Antes que esse teu corpo, enfim inerme,
converta-se em repasto para o verme,
celebremos Horácio — Carpe diem!

O soneto serve como uma espécie de imitação ou paráfrase de um grande poema do autor barroco espanhol Luís de Góngora, que começa com "Mientras a competir con tu cabello". Uma verdadeira obra-prima. Há muitas traduções realmente felizes desse poema, que, apesar da proximidade entre as línguas, ostenta uma série de dificuldades consideráveis para o tradutor, a exemplo do verso que encerra a segunda estrofe: "del luciente cristal tu gentil cuello". Gosto em especial das do Érico Nogueira e do Sérgio Pachá, mas não posso me furtar de citar a paráfrase atribuída a Gregório de Matos, que funde os tercetos do soneto com os quartetos de um outro também de Góngora.

Assim, enquanto no poema de Góngora a imagem de abertura é a do brilho dos cabelos da amada, que, segundo diz, o sol tenta competir em vão com sua luz, no soneto de Emmanuel encontramos uma deterioração muito ácida dessa imagem. O brilho passa a ser um brilho metálico, indicando alguma coisa de artificial na mulher retratada, e a corrosão do tempo, que só aparecerá de maneira enfática no final do poema espanhol, aqui já surge na segunda estrofe de uma maneira curiosamente muito natural e lógica: se o brilho é de metal, então a ferrugem irá corroê-los um dia.
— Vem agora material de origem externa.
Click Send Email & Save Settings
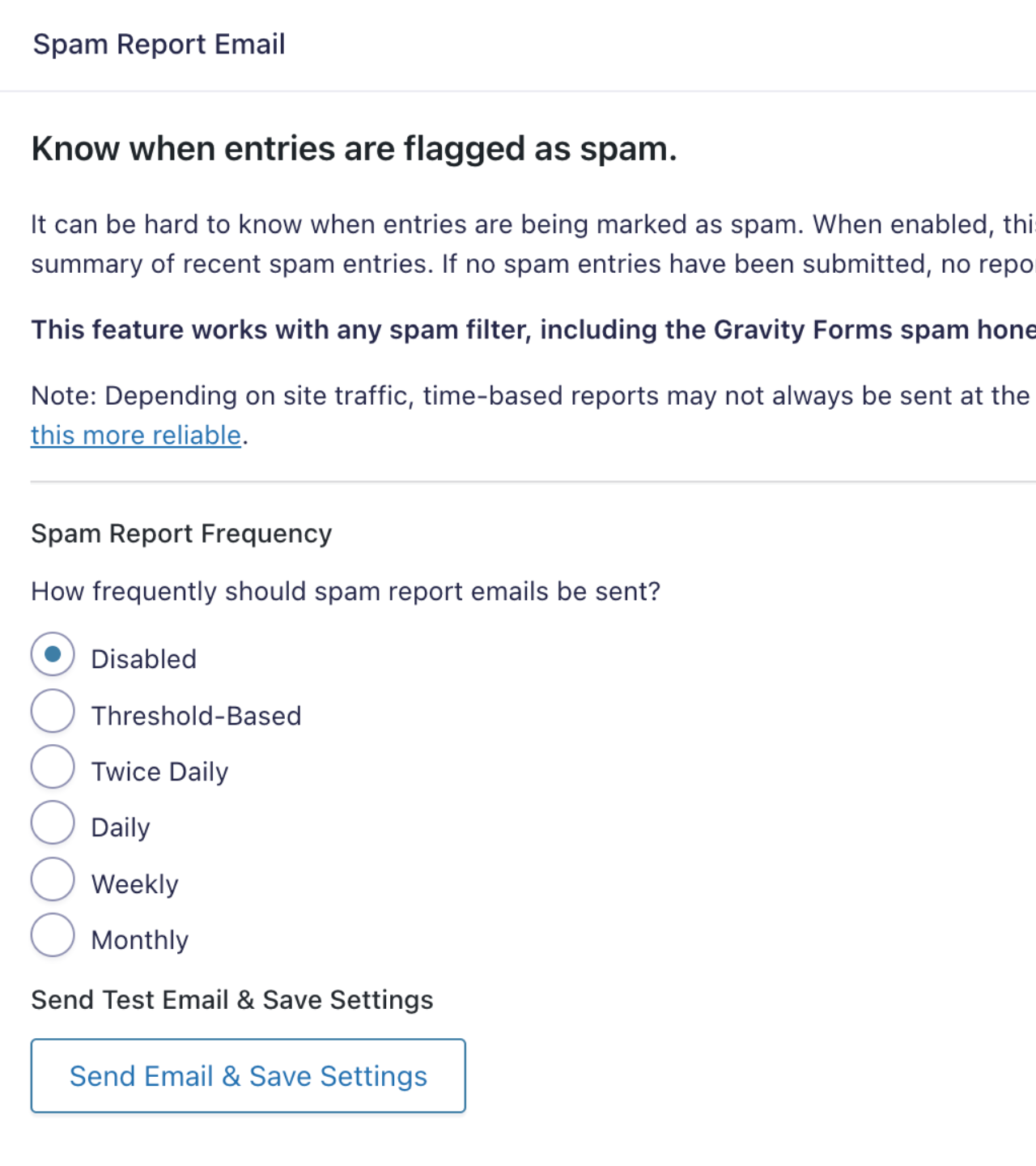The height and width of the screenshot is (1166, 1036). click(248, 1075)
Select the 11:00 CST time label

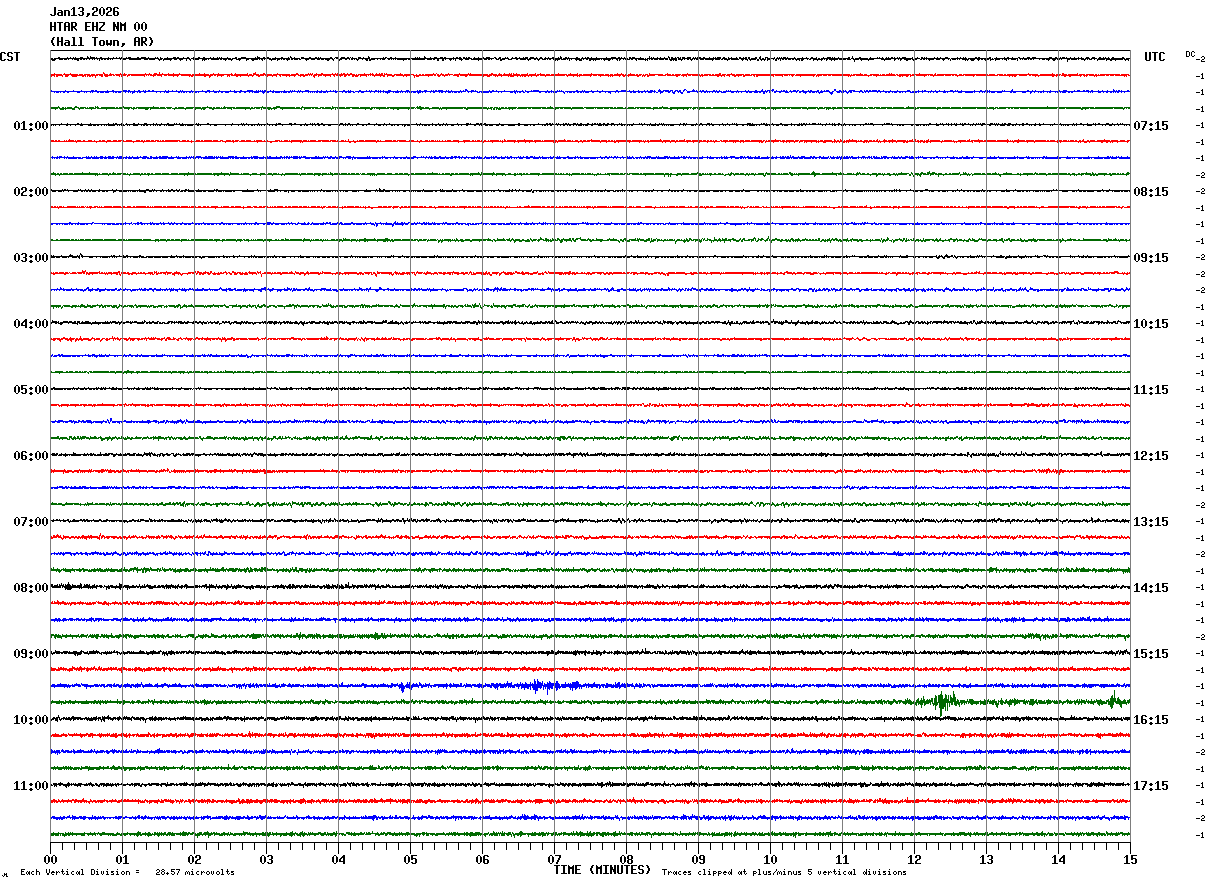point(31,786)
O mesmo não parece ocorrer com a beleza sobre-humana da mulher que tem cabelos mais brilhantes que a luz do sol: como algo de tão gracioso assim pode um dia chegar ao fim?
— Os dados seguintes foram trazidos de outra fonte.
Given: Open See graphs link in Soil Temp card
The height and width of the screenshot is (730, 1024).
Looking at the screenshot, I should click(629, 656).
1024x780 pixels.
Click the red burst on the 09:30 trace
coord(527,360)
Logo depois teremos a menção aos olhos cristalinos, uma metáfora palatável amarrada por uma rima muito engenhosa entre "ferrugem" e "fulgem", que de fato se apagam para o leitor dentro da sonoridade deslumbrante do último verso da primeira estrofe, com sua repetição de sons em "p". Efeitos sonoros assim são muito comuns na poesia de um modo geral e na do Emmanuel em particular. Mesmo quando escreve em versos livres, é em grande parte graças à sonoridade do texto que conseguimos sentir que algo além do mero picotamento das frases está a acontecer. Outro momento digno de nota no soneto é entre os versos cinco e seis, em que o murchar dos seios é sugerido pela sequência em "m".

Pois bem. É um paralelo inteligente. No poema gongorino, os elementos naturais serão usados num primeiro momento como parâmetro de comparação da beleza da mulher amada: no final da primeira estrofe, por exemplo, o lírio branco olha com menosprezo para a branca fronte da mulher. A inversão inicia é no primeiro terceto:

goza cuello, cabello, labio y frente,
antes que lo que fue en tu edad dorada
oro, lilio, clavel, cristal luciente,

Ou seja, existe uma exortação enfática (vide a posição do imperativo "goza" no início da estrofe) para que cada parte do corpo seja aproveitada. E por qual motivo? É que todos esses elementos eram, na idade dourada, nos tempos perfeitos, ouro, lírio, cristal, cravo reluzente. Elementos naturais, pois, portentos e belezas da natureza que eram inclusive mais belos que a própria natureza, já que o rosto branca da mulher amada era tão belo que o próprio lírio no chão tinha inveja quando o contemplava. É como se os caminhos se cruzassem, portanto: há a humanização dos elementos da natureza, muito bem visto no exemplo do lírio que olha com um sentimento de menosprezo, e há, por outro lado, uma naturalização das partes do corpo da mulher amada. É por isso que na estrofe final o poeta a adverte que se tudo isso é assim na idade dourada, não tarda e tudo pode se transformar em "en tierra, en humo, en polvo, en sombra, en nada", verso célebre do soneto que se usa de um procedimento muito comum na poesia barroca espanhola.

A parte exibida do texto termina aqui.